Could the Corrigan Explosion Happen at Your Facility?

The Corrigan, Texas plywood plant explosion is a sobering example of how failures in management systems, prevention practices, and protection systems can combine to produce catastrophic outcomes. Wood dust — a highly combustible material present in virtually every wood processing facility — was the fuel. But the root causes ran much deeper: inadequate hazard awareness, insufficient housekeeping, missing or non-functional protection systems, and management practices that allowed known risks to go unaddressed. The lessons from Corrigan are directly applicable to any facility handling combustible wood dust.

This course takes you inside the Corrigan incident — examining what went wrong, why it went wrong, and what specific changes would have prevented it — so you can apply those lessons to your own facility before an incident occurs.

Lessons You Can Apply at Your Own Facility

01
Trace the Incident Sequence

Follow the full Corrigan event from a fire in the belt sander through the ducting ignition, suppression failure, abort gate activation, isolation damper failure, and the fatal explosion at the dust collector.

02
Identify Six System Failures

Understand the six specific failures that led to the fatalities: duct accumulation below design velocity, incorrect emergency response, insufficient spark suppression, isolation damper failure, oversized baghouse bags blocking vents, and an unsafe exclusion zone.

03
Apply Protection System Lessons

Learn how to correctly design and verify spark detection and suppression zones, abort and isolate systems, explosion venting configurations, and safe exclusion zones for dust collectors.

04
Prevent the Same Failures

Leave the course with a practical checklist of the management, prevention, and protection system gaps identified at Corrigan — and the specific corrective actions that would have prevented the incident.

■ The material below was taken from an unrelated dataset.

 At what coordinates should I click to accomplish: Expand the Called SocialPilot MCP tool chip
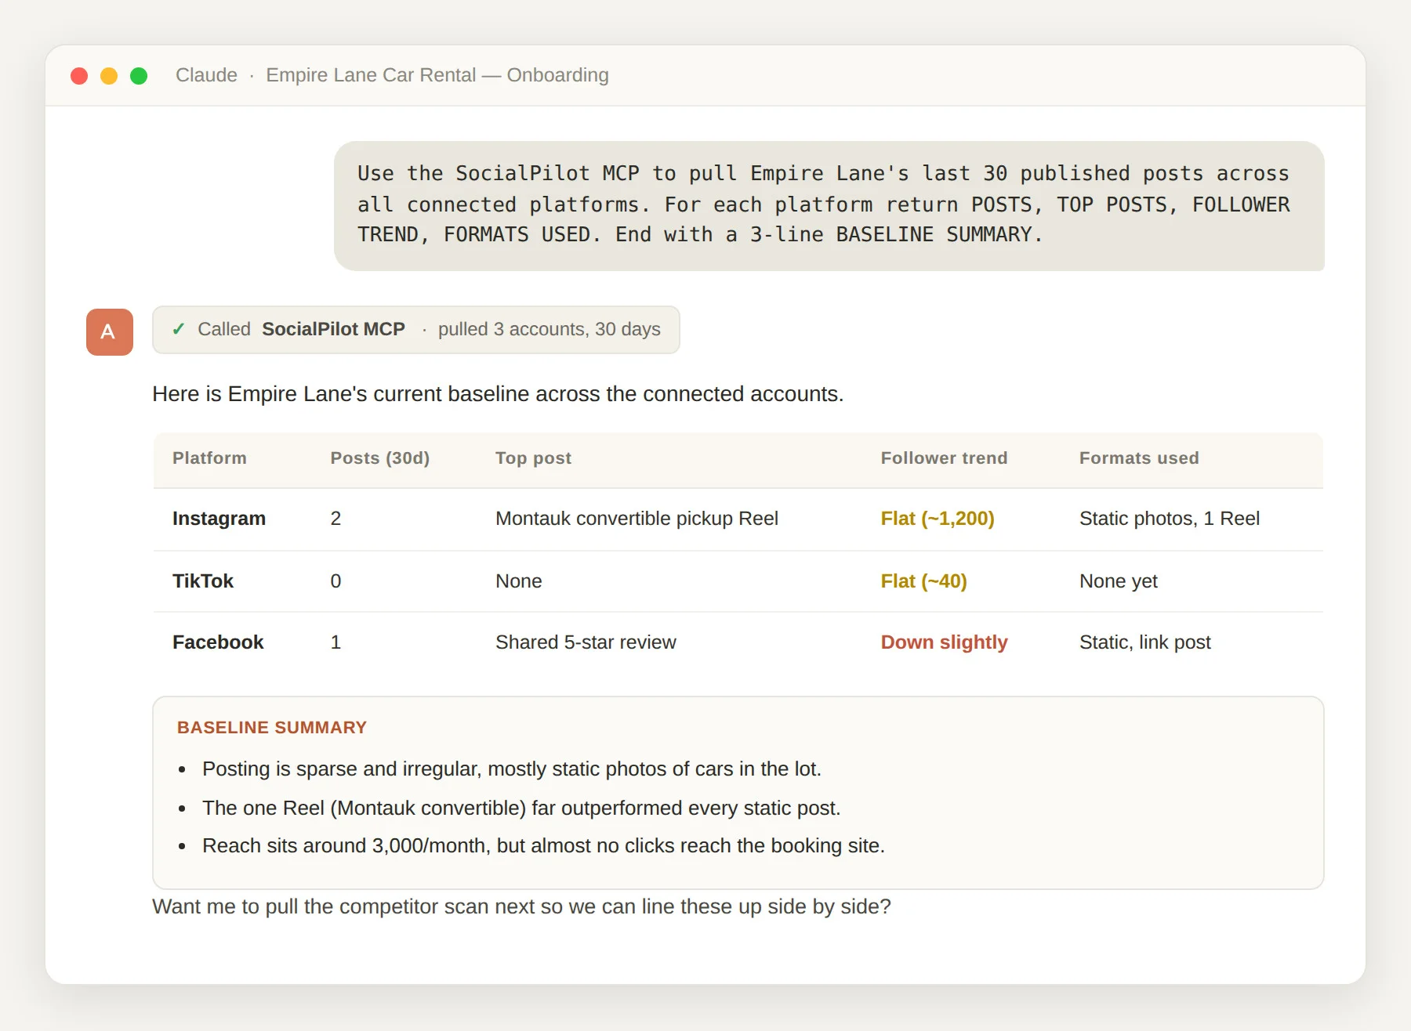tap(416, 330)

Inside the Incident Breakdown

Nine focused lessons cover the full Corrigan incident — from wood dust hazards and management system failures to protection system gaps and actionable prevention strategies.

L1
Investigation Background
Introduction to the Corrigan, Texas plywood plant explosion — facility context, the investigation source, and an overview of what went wrong.
L2
Facility Layout
Detailed walkthrough of the belt sander system, three detect-and-suppress zones, blower, isolation damper, baghouse dust collector, rotary valve, vent panels, and abort gate layout.
L3
Incident Sequence
Step-by-step timeline: fire in the sander, extinguished then sucked into ducting, blower cycled off and on, suppression insufficient, abort gate activated, explosion in exhaust stack, damper failure, explosion in dust collector, two workers fatally injured at the control panel.
L4
Accumulation in Ducting
Failure #1: actual duct velocity of 3,768 ft/min was 500 ft/min below the 4,000 ft/min minimum, causing dust accumulation that fuelled the explosion.
L5
Emergency Response Process
Failure #2: turning the blower off allowed the duct fire to grow; turning it back on reintroduced air and lifted the burning nest. NFPA 660 (2025) emergency procedure requirements reviewed.
L6
Spark Detection & Suppression System
Failure #3: the water mist system was designed to use minimum water and was insufficient to suppress the larger burning nests that formed in the two detect-and-suppress zones.
L7
Abort & Isolate System
Failure #4: the isolation damper was not designed correctly for a negative pressure system, allowing the explosion to enter the dust collector despite the abort gate activating correctly.
L8
Venting System Design
Failure #5: 12-foot bags had been installed in a baghouse designed for 10-foot bags, partially blocking the vent during the explosion. NFPA 68 (2018/2025) acceptable filter configurations reviewed.
L9
Safe Exclusion Zone
Failure #6: vent panels were hinged open on chains and the control panel was attached to framing directly below the dust collector — placing two workers in the vent discharge path.
🏆
Certificate of Completion
Complete all lessons and pass the final assessment to earn your certificate of completion, awarded through the Dust Safety Academy platform.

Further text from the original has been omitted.